Dans la mise en scène créée par David McVicar à Londres en 2010, avec la même interprète dans le rôle-titre, Adriana Lecouvreur, œuvre relativement peu connue du grand public, est accueillie avec enthousiasme par le public de l’Opéra Bastille. On applaudit bruyamment chaque air de cette transposition lyrique du destin tragique de l’actrice de la Comédie-Française, célèbre pour la clarté de sa diction et son art de la déclamation, morte prématurément, peut-être empoisonnée, qui a inspiré à son ami Voltaire des vers rendant hommage à « celle qui dans la Grèce aurait eu des autels ». Les décors somptueux de Charles Edwards rappellent à chaque instant l’artifice de la scène, la beauté des costumes de Brigitte Reiffenstuel charme l’œil, tout autant que le soin apporté au détail dans cette reconstitution des salons princiers et de la scène classique – dans une volonté ostentatoire d’académisme qui fige rapidement les scènes et les personnages, chantant souvent immobiles, face au public, dans une quasi absence de direction d’acteurs. Fâcheuse redondance avec un livret manichéen, lui-même très démonstratif et tourné vers le passé, usant largement des ficelles éprouvées de la comédie comme de la tragédie, toujours exposé au danger de sombrer dans le kitsch ou le ridicule.
© Vincent Pontet
La captation de la représentation donnée à Covent Garden a fait l’objet d’un DVD qui met en valeur les voix et les corps des chanteurs. Sur la scène de l’Opéra Bastille, le spectacle est agréable mais les attentes suscitées par cet enregistrement sont en partie déçues. Si Alessandro Corbelli est un Michonnet tout aussi sonore et juste, excellent dans sa diction et passant subtilement d’un registre à l’autre, assurant sans doute de la manière la plus réussie cette synthèse de néo-classicisme, voire de néo-romantisme et de vérisme, si Marcelo Alvarez en Maurizio convainc par sa projection vocale et son art des nuances, force est de constater qu’Angela Gheorghiu n’impose pas d’emblée la grandeur de son personnage. Un volume sonore insuffisant – malgré une amélioration dans le dernier acte –, une apparente difficulté dans la maîtrise du souffle et dans celle des ports de voix rendent bien pâle l’air magnifique « Io son l’umile ancella » à l’acte I, bien insignifiant le monologue de Phèdre au troisième acte, moins bouleversants qu’ils ne devraient l’être l’air « Poveri fiori » de l’acte IV et la tirade finale « Ecco la luce ». Rôle terriblement exigeant il est vrai, mais tellement marqué par d’illustres cantatrices (Magda Olivero !) qu’il est difficile de ne pas attendre un frisson de la part de l’interprète d’un personnage qui déclare : « ma voix est un souffle qui meurt à chaque aube nouvelle ». Le rôle s’est mué, à l’image des violettes fanées, en un cadeau empoisonné.

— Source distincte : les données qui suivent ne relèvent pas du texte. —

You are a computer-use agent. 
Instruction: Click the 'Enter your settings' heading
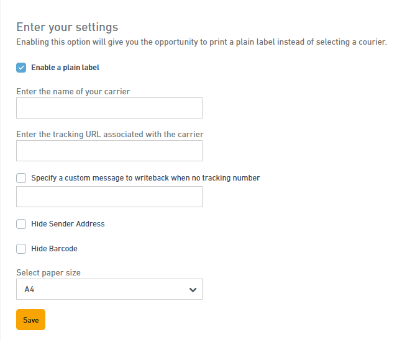point(67,27)
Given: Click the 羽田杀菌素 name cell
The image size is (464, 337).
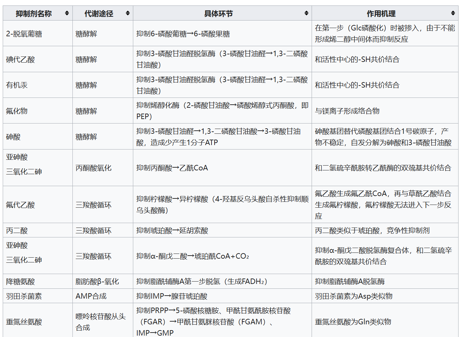Looking at the screenshot, I should coord(24,296).
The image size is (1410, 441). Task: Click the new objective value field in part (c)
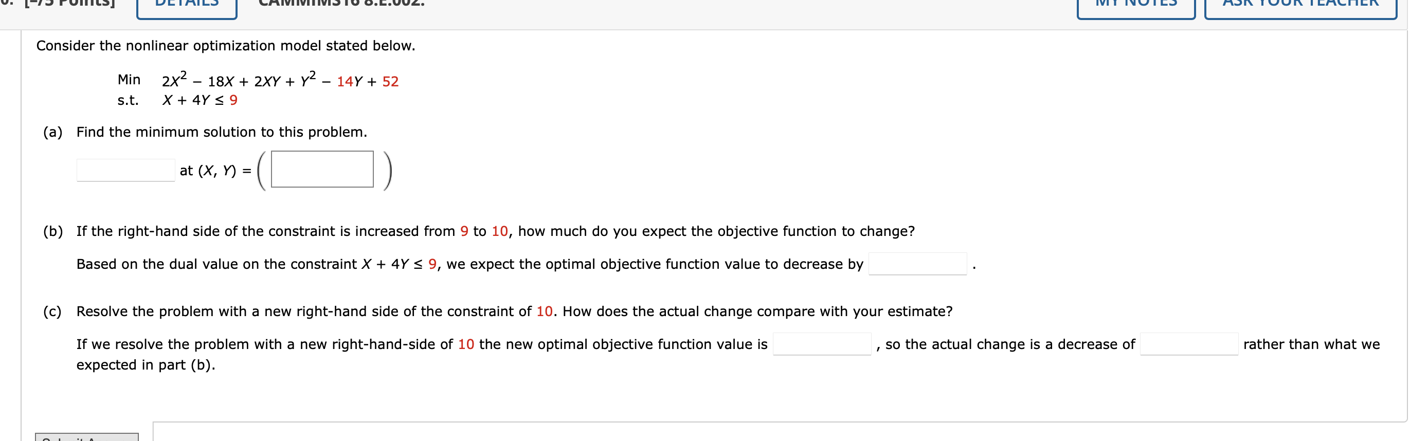tap(822, 344)
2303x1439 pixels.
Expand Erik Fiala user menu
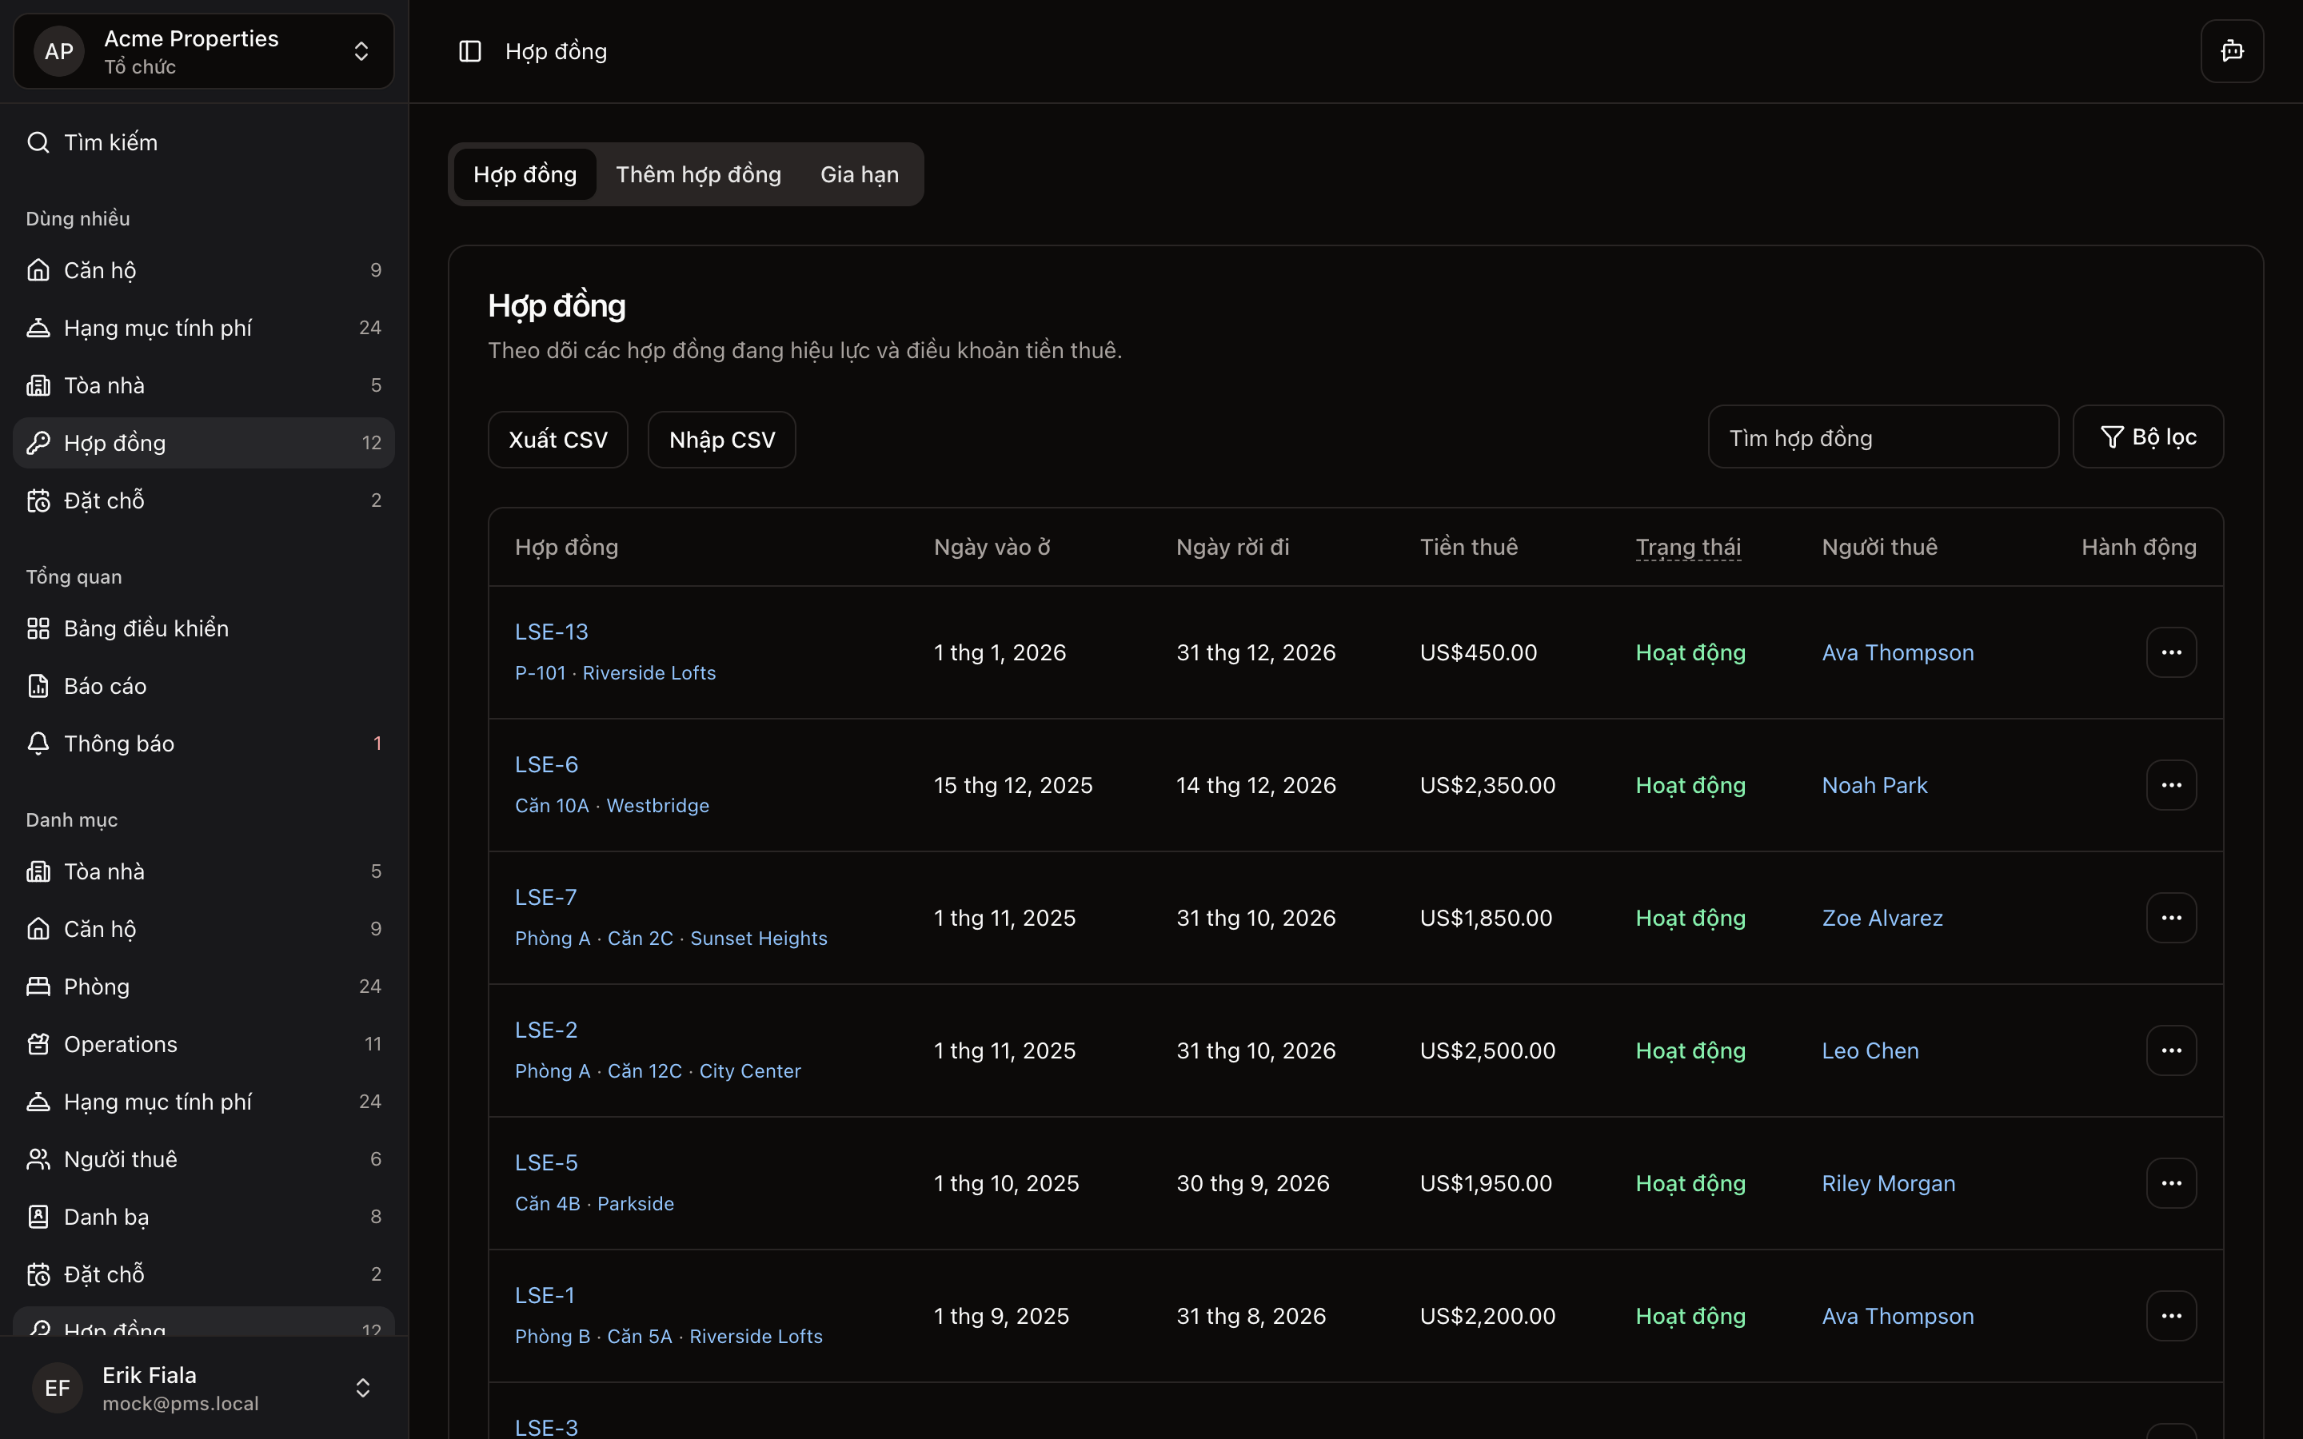[x=362, y=1388]
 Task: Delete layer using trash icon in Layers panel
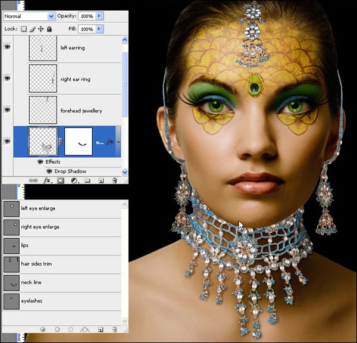(x=114, y=180)
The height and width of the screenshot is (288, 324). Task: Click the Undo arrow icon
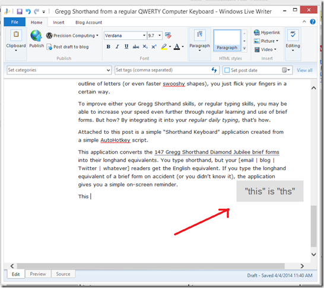(x=28, y=11)
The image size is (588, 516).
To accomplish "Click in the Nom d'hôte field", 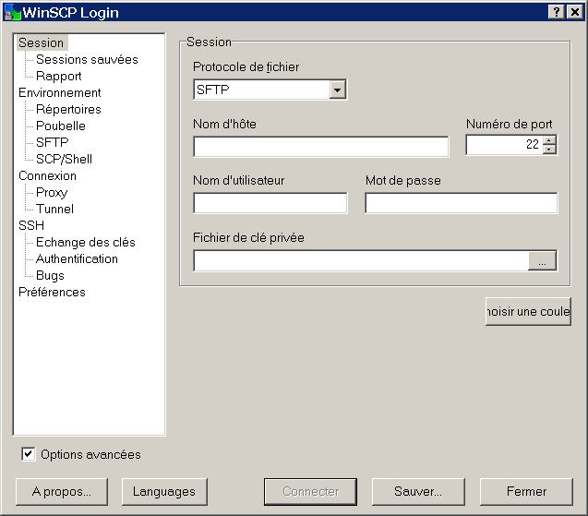I will (320, 147).
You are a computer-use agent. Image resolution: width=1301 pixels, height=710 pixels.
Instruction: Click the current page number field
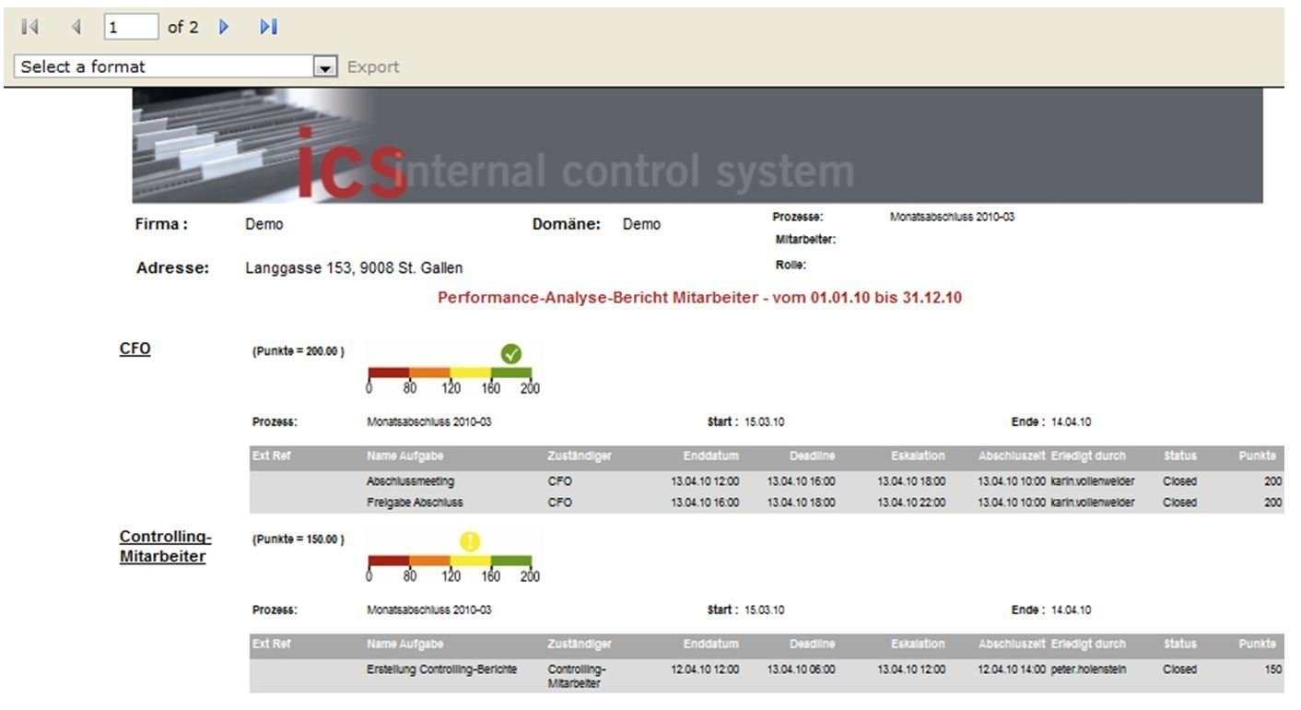pos(131,28)
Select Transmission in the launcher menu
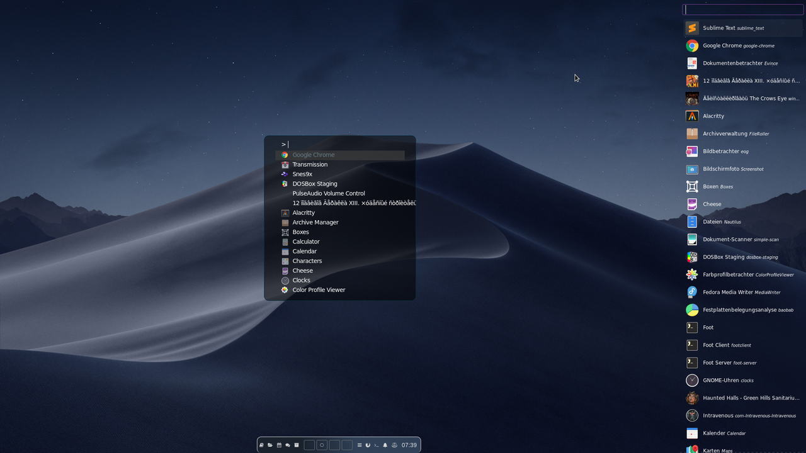Image resolution: width=806 pixels, height=453 pixels. point(310,164)
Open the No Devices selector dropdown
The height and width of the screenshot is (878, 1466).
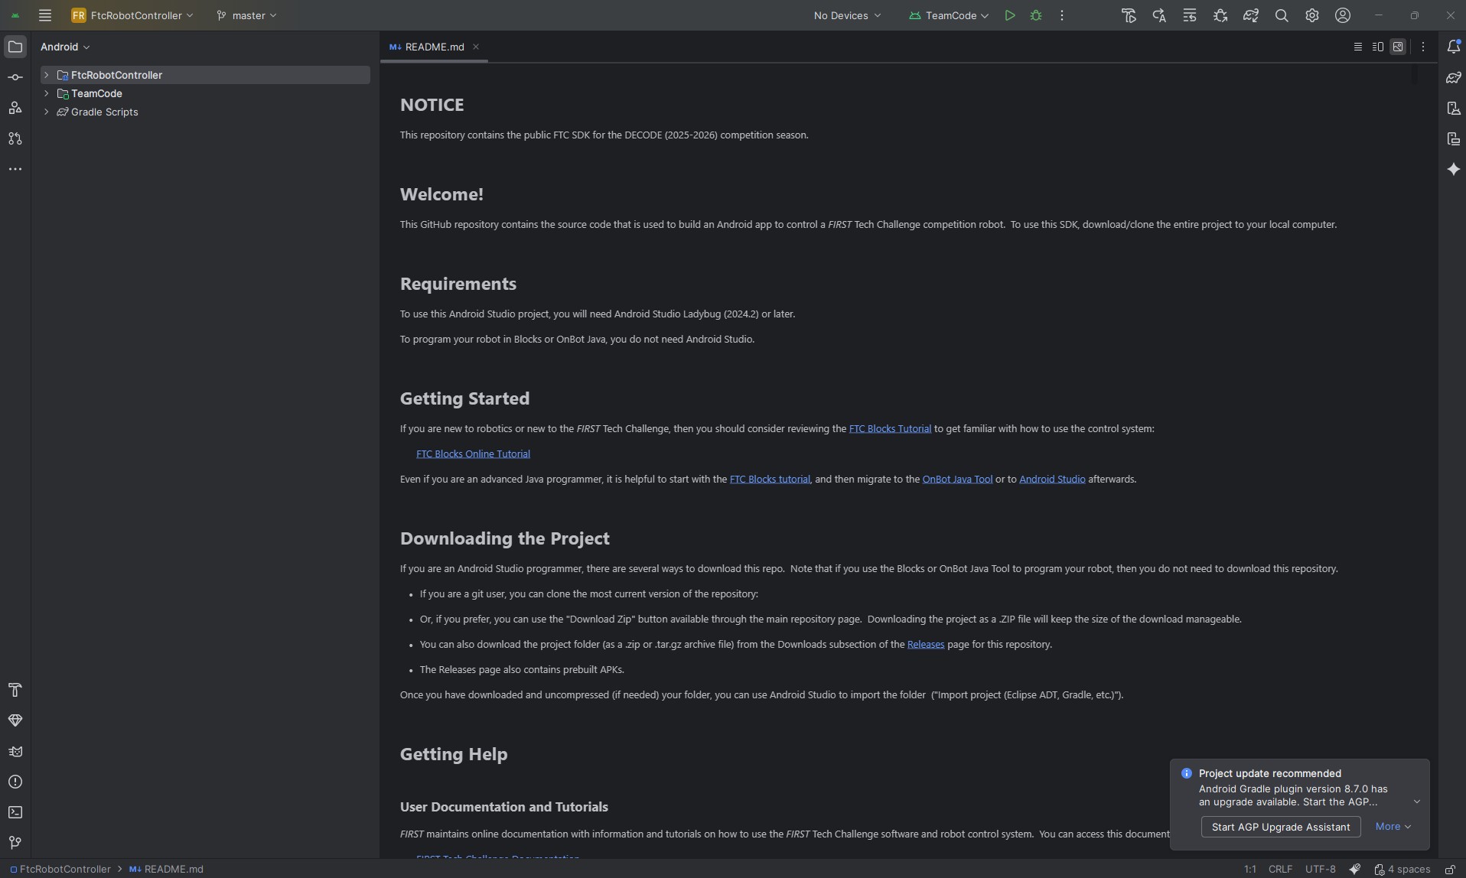tap(847, 15)
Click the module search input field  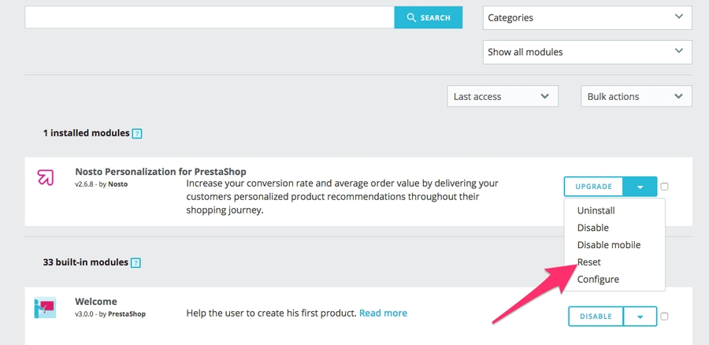[x=210, y=17]
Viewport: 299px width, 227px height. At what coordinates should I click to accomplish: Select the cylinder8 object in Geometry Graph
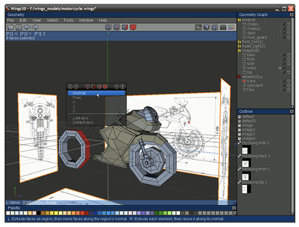click(255, 86)
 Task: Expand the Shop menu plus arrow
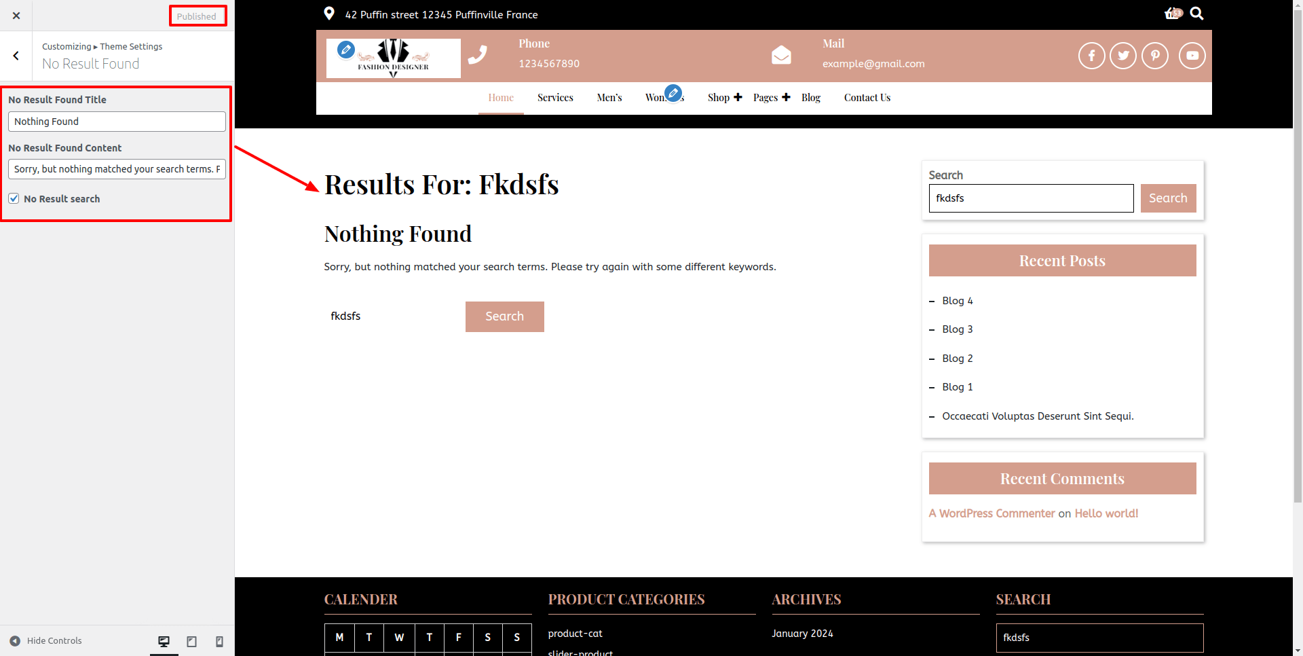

La mezzo-soprano Luciana d’Intino campe une Princesse de Bouillon antipathique à souhait, transformant presque la scène de l’acte III en querelle (sonore) de divas lorsqu’elle chante en même temps qu’Adriana, reconnaissant la voix de sa rivale. Affirmant le poids de son rang, elle déploie une puissance vocale impressionnante, aux graves sombres très soutenus et avec une grande aisance dans les passages de registres et les sauts d’octave. Son époux le prince de Bouillon est interprété fort honorablement par Wojtek Smilek, tandis que Raúl Giménez incarne avec talent l’Abbé de Chazeuil. Dans les rôles de Quinault et de Poisson, Alexandre Duhamel et Carlo Bosi contribuent à la qualité globale de la représentation.
À la tête de l’Orchestre de l’Opéra de Paris, Daniel Oren se livre à un corps à corps avec la partition : dans une incessante pantomime et un engagement de chaque seconde, le chef insuffle aux musiciens l’essence de cette musique capiteuse, envoûtante, qui semble parfois verser dans la facilité mais dont il donne à entendre les nervures. Ainsi dans le très beau prélude de l’acte IV, le si wagnérien Andante triste, où l’on voit le chef exiger – et obtenir – des musiciens des pianissimi de rêve qui achèvent de nous réconcilier avec Cilea.